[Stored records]
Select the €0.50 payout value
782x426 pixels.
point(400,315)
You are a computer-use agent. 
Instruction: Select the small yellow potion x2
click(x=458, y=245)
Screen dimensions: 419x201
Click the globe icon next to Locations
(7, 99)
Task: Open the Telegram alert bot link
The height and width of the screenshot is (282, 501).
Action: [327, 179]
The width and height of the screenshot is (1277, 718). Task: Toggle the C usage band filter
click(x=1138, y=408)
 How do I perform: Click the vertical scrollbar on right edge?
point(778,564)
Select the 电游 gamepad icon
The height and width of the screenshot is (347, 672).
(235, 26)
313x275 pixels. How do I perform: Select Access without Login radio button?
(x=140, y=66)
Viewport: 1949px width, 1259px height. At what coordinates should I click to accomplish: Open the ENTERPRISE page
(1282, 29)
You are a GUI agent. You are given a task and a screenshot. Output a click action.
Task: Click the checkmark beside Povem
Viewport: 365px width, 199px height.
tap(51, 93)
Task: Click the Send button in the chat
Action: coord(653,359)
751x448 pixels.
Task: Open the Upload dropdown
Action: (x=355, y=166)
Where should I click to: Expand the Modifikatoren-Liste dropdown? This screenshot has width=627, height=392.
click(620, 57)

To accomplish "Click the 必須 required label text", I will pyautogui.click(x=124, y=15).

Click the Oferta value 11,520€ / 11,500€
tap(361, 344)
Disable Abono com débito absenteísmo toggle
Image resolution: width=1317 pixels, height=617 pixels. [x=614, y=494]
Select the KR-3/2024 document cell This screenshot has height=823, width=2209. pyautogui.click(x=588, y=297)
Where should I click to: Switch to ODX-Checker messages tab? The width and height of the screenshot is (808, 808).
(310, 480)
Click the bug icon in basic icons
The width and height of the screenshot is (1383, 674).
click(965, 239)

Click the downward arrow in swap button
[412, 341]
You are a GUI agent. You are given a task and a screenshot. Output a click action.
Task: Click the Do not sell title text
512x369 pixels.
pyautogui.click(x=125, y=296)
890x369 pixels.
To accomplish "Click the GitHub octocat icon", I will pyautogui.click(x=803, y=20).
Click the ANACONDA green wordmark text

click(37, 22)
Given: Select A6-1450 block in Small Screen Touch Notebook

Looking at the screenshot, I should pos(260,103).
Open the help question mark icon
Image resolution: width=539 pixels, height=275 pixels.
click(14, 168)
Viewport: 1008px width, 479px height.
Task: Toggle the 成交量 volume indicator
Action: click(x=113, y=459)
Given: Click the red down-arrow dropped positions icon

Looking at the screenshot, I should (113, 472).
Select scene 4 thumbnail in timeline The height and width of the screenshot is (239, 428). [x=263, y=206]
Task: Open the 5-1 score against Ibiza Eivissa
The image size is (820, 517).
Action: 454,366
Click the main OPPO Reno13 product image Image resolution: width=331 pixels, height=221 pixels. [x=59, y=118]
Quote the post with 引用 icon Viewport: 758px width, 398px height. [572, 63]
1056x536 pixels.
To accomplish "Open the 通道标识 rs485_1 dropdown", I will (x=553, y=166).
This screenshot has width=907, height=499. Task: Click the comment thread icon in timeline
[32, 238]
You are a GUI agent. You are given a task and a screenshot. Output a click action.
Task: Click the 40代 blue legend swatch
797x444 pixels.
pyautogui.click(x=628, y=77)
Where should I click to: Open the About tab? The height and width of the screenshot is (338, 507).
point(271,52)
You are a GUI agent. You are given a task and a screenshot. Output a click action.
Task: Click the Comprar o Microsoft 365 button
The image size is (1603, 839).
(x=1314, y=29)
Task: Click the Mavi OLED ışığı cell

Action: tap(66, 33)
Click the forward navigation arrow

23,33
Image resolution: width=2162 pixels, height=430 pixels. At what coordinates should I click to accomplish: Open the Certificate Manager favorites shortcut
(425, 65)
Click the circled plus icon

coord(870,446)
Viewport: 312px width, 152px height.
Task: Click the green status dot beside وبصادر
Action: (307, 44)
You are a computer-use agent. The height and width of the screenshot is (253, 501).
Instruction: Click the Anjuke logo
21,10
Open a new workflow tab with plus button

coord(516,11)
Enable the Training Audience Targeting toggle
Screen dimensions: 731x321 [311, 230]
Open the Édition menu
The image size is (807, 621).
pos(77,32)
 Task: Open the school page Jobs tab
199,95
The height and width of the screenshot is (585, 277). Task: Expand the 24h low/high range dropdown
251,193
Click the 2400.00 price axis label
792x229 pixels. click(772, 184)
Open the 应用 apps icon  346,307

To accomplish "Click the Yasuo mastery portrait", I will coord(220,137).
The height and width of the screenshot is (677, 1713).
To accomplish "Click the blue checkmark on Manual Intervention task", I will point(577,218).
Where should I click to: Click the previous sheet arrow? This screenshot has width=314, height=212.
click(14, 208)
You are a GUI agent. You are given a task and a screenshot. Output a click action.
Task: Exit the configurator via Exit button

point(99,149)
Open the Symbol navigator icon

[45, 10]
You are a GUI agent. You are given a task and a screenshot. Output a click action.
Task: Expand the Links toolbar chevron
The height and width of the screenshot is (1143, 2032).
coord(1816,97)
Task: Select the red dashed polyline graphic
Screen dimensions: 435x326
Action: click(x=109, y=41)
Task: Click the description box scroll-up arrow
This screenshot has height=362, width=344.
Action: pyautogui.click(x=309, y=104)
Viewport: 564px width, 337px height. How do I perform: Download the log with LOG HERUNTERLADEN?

Task objective :: Identify every line in the listing above that contains the word "timeline" and copy each one.

Written reply ::
Select scene 4 thumbnail in timeline The height and width of the screenshot is (239, 428). [x=263, y=206]
This screenshot has width=907, height=499. Task: Click the comment thread icon in timeline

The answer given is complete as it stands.